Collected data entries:
──────
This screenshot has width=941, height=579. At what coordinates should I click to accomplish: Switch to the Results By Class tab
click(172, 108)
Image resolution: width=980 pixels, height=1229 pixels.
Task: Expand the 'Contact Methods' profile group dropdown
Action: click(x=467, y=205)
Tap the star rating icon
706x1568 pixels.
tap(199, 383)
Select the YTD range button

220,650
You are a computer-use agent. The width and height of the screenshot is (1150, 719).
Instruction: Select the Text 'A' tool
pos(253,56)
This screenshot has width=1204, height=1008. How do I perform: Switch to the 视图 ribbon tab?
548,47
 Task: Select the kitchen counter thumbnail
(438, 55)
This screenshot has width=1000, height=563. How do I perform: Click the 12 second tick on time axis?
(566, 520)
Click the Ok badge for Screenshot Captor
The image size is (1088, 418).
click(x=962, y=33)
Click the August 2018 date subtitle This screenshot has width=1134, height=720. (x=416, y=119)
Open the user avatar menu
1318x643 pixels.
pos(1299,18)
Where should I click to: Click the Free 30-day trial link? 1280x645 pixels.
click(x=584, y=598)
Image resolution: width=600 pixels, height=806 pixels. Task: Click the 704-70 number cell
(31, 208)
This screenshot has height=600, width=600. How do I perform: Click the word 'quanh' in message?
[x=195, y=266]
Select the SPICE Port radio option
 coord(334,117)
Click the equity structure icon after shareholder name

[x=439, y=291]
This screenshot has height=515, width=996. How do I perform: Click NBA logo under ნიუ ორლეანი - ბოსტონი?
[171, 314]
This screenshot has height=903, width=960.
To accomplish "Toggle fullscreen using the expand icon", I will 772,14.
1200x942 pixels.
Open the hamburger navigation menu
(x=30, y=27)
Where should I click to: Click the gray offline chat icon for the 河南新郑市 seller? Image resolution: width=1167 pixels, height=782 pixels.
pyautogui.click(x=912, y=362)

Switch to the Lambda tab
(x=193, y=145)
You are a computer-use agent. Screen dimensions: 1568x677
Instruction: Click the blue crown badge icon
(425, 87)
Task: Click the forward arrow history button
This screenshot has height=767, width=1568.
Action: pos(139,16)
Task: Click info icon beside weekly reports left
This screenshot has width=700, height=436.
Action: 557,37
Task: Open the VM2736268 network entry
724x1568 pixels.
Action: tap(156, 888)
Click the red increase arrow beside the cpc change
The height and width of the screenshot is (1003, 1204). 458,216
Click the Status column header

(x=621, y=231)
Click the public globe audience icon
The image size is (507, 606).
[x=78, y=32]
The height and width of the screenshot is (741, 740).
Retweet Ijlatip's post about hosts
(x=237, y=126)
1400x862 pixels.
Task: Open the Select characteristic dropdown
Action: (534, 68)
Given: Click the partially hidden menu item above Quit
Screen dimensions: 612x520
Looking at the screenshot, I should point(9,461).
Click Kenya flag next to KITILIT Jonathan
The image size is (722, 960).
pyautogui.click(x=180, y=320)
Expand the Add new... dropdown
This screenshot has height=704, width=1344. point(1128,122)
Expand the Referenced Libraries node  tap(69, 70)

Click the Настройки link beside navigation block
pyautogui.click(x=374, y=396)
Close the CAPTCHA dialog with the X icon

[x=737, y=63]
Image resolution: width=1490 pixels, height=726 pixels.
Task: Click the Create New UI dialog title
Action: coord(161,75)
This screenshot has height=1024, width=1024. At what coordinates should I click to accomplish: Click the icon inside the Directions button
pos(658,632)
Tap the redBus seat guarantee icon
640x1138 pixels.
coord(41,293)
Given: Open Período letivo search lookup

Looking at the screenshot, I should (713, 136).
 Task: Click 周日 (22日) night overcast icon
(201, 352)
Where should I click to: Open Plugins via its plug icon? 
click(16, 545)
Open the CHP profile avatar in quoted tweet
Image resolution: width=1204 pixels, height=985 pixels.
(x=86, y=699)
──────
WORK REQUEST: The expected answer is every line in the data above that carries the string "computer".

FINISHED TASK:
You are a computer-use agent. The width and height of the screenshot is (1150, 719).
You are a computer-use agent. Screen dimensions: 1568x677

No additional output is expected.